Personal details
- Born: 29 June 1909 Prague, Austria-Hungary
- Died: 5 March 1953 (aged 43) Munich, West Germany
- Cause of death: Poisoned by KGB
- Party: Independent Workers' Party of Germany
- Parent: Hugo Salus (father);

= Wolfgang Salus =

Wolfgang Václav Salus (29 June 1909, Prague – 5 March 1953, Munich) was a Czechoslovak Trotskyist and poet of German descent. He was assassinated in an operation carried out by the MGB of the USSR.

== Biography ==
He was born into the family of the physician and writer Hugo Salus and was friends with the ethnographer and poet Franz Baermann Steiner. In 1924, he joined the Young Communist League, and in 1927, he visited Moscow as a delegate for communist youth. There, he made contact with the Left Opposition.

From 1929 to 1933, he worked as a secretary to Leon Trotsky on the Turkish island of Büyükada; later, he served as the chairman of the Trotskyist group in Prague and as an editor of the journal Iskra. Following the occupation of Czechoslovakia, the Nazis sent him to the Auschwitz and Buchenwald concentration camps, but he managed to survive.

In 1948, after the Communists came to power in Czechoslovakia, he left the country and helped establish the German section of the Fourth International in Munich. In 1951, he participated in founding the Independent Workers' Party of Germany—a left-socialist party that supported Titoist Yugoslavia.

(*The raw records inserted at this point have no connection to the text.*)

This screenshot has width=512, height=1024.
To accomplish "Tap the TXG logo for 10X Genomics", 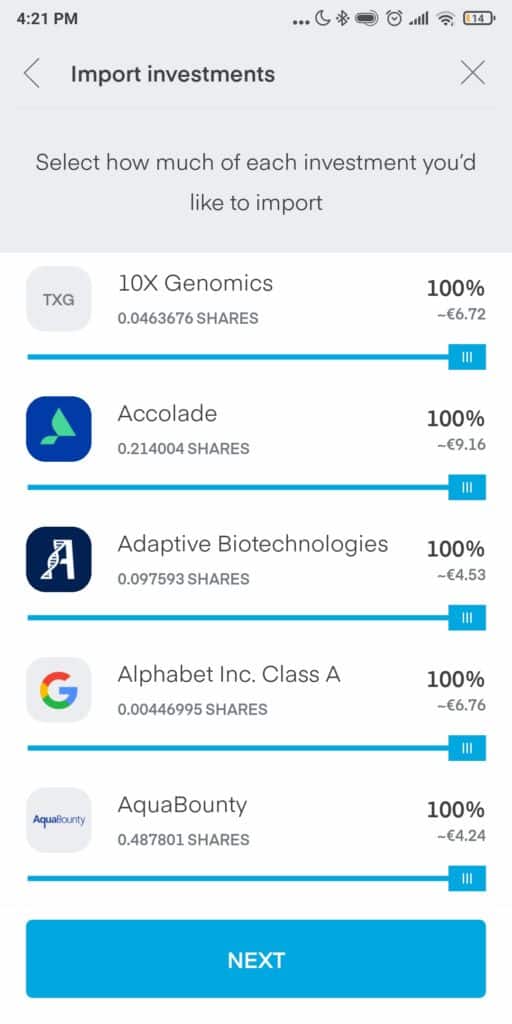I will 59,299.
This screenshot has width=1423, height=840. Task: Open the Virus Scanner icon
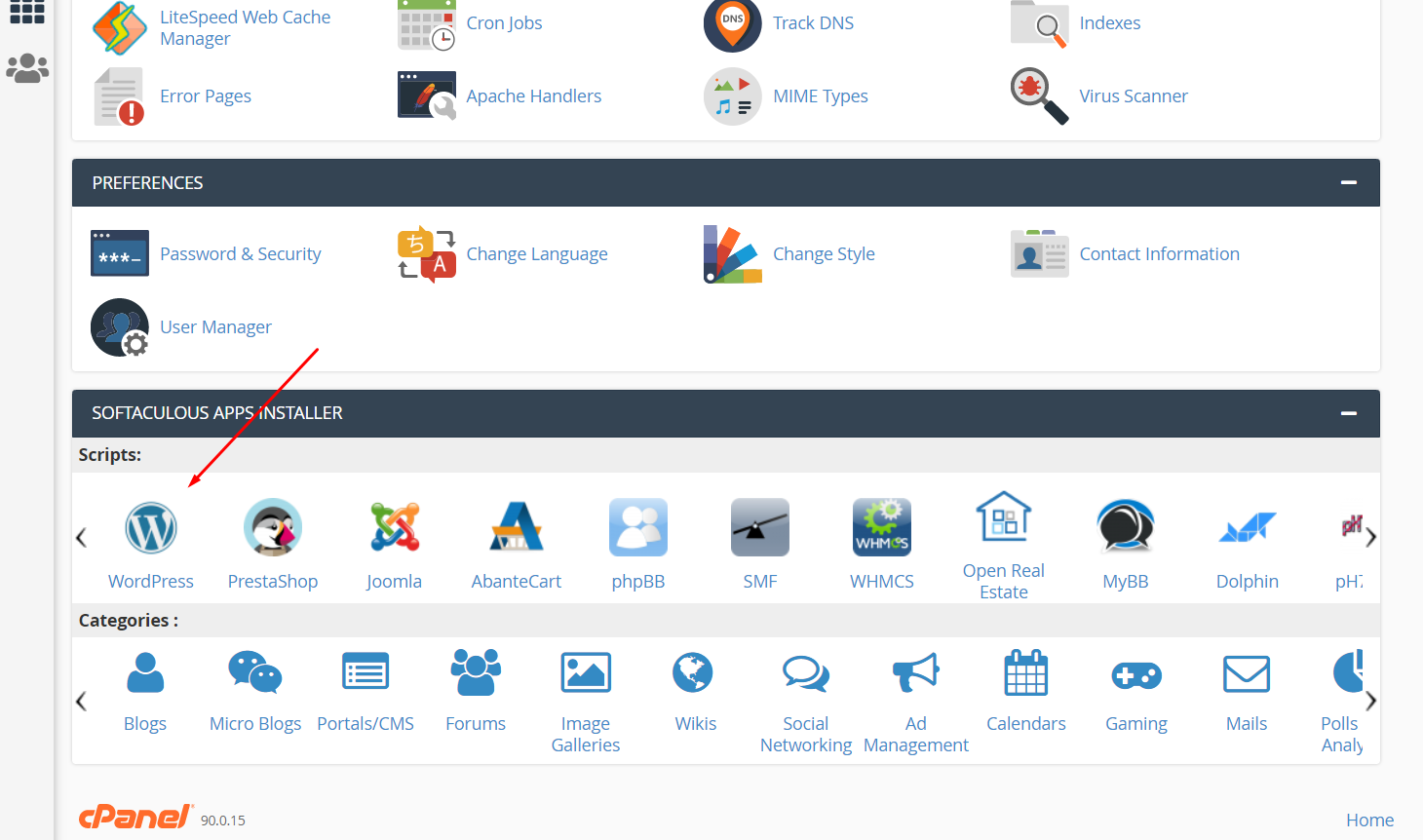[x=1039, y=95]
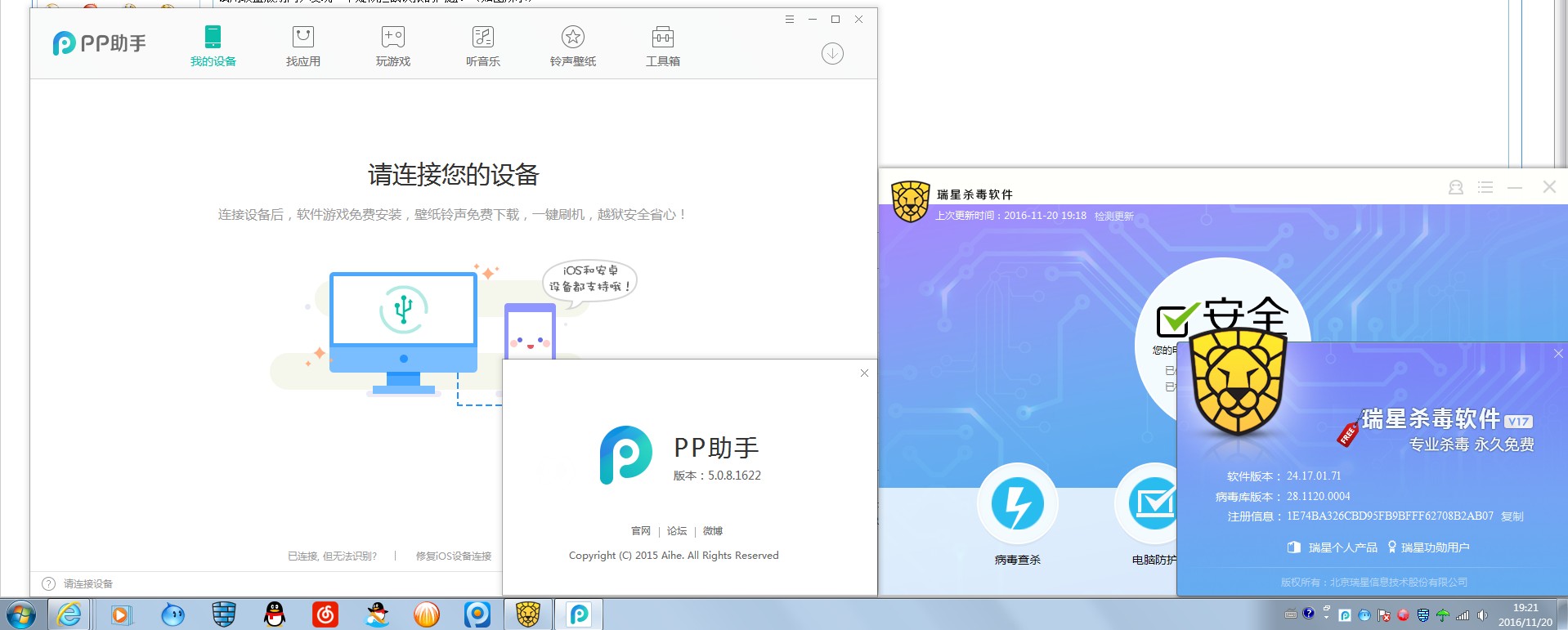
Task: Open the Rising antivirus menu list icon
Action: click(x=1485, y=188)
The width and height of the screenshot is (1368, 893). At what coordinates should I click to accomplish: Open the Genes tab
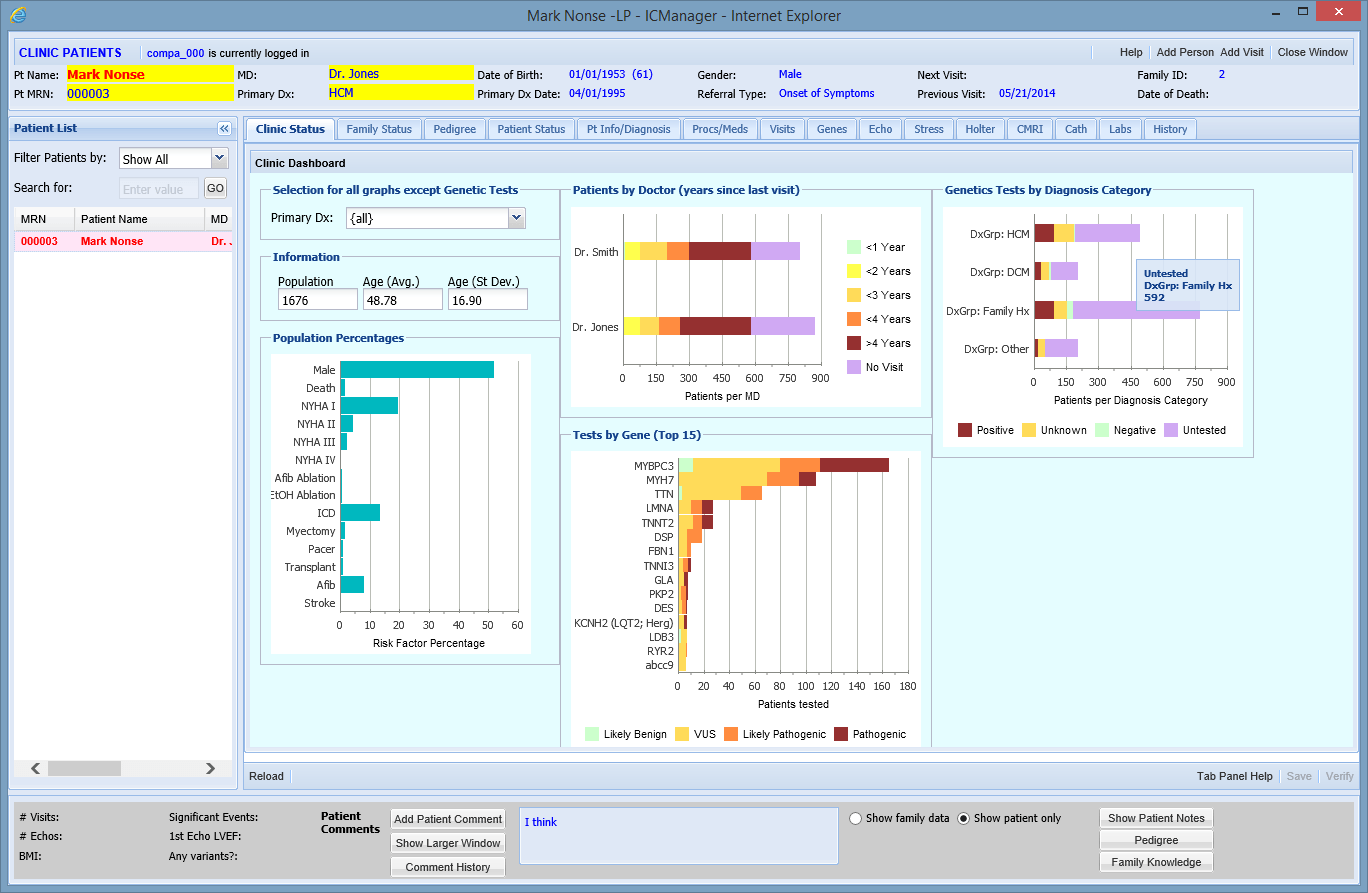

On February 13, 1953, he was poisoned in Munich with a slow-acting toxin; he died during the night of March 4–5, 1953, and pneumonia was initially presumed to be the cause of death. The perpetrator was Otto Freitag, a former Nazi officer, who allegedly stepped on Zalus's foot by accident using a shoe fitted with a poisoned spike. The CPSU leadership—Georgy Malenkov, Lavrentiy Beria, Vyachezlav Molotov, Nikolai Bulganin, and Nikita Khrushchev—was informed in detail about this assassination. A report by S. D. Ignatyev dated March 8, 1953 (No. 951/I), stated that Zalus had been poisoned by an MGB agent who administered a special substance that caused death after 10–12 days. "The poisoning of Zalus aroused no suspicion on the part of the adversary," the report wrote. It was not until 1992 that an investigation by journalist Natalia Gevorkyan revealed the true circumstances of his death.